February is the time when the process of filing of income tax returns begins. The employees cannot be expected to know fully the huge volumes of income tax rules. Nor can they engage the services of professional tax experts to compute their tax. Perhaps there is no category of persons which pays income tax as honestly as the employees do.

There are changes in income tax rules almost every year. The Government should simplify these rules for the employees and supply them guide books for filling returns free of cost. This will be an added incentive to the employees to pay the tax.

IQBAL SINGH, Bijhari (Hamirpur)


Relief fund

After the unfortunate tragedy in Gujarat, donations are being sent from all over the country or even abroad by individuals, business houses, government agencies, corporations and other bodies. It will be appropriate if the government declares on the Internet a statement of donations received during the day, and their utilisation, indicating the balance in hand at the end of the day. This statement should be updated every day. The public will thus be able to know the total amount received by the government for this purpose and how it is used.

There is a feeling that heavy taxes may be levied to meet this burden. By declaring the data in this manner, the government will make the need for fresh levies transparent.



In addition to textbooks, the market is flooded with guide books published by private publishers. Some of these guides are well produced and are very popular with students. Even some teachers consult these guide books in the absence of good libraries in schools. The result is that the students are not given complete knowledge about the subject being taught to them.

It will be useful to have periodicals on each subject of study which should contain material enhancing information about the lessons and topics taught in the schools and colleges.

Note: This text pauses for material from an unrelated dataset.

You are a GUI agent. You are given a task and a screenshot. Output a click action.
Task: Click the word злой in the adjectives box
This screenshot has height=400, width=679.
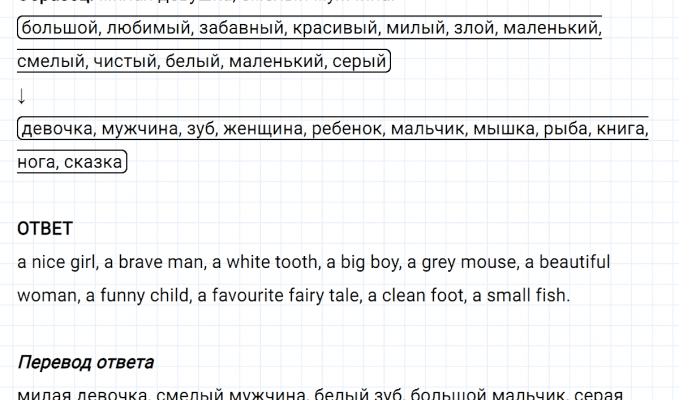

This work of producing periodicals for teachers can be undertaken by the universities, departments of education or by the school education boards. Every teacher should be given the periodical on his subject for which a nominal deduction can be made from his salary. If need be, the teachers can be subjected to departmental tests before they are given proficiency step-ups.

Dalip Singh Wasan, Patiala

Response to quake

Hats off to Sumer Kaul for his article on Gujarat tragedy (Tribune, Feb, 12). This is the best comment I have read on the subject. It is an honest and sensitive analysis of the people’s and the government’s response to this disaster.

Whether it is the “zeroxed” sympathy of our leaders or the indifference of our rich and privileged sections, it is a shame, and an insult to the masses who feel sincerely for the victims. This tragedy shows how “the movers and shakers”, the government and the bureaucracy are in their own selfish world far away from the common man.

Piyush Bhatnagar, New Delhi

Vineet Khanna

The untimely death of Vineet Khanna who defied death time and again is a sad loss to humanity. He was not only a saviour of the poor, the needy and the downtrodden, but also the biggest inspiration to people to go beyond physical disabilities.

Having been closely associated with Vineet over the last decade and a half, I not only feel a personal loss at his death, but also share the deepest concern of the tens of thousands who benefited from his endless giving.

Vineet’s originations, namely YTTS, Pustak, Vama etc., should be supported by the people of Chandigarh and the intellectuals of the city should come forward to complete his unfulfilled task — that of putting a smile back on the faces of the needy. He was one person who, despite being handicap, always stood for everyone at any hour of the day. It was disheartening and sad to know that he was humiliated at this year’s Republic Day function in the city where he was honoured, an honour that came very late in his life.

The city administration should ensure all support to his organisations and help in making his institutions an international outfit of hope. That will be the best tribute to him.

Let us strive to spread his message of love and compassion.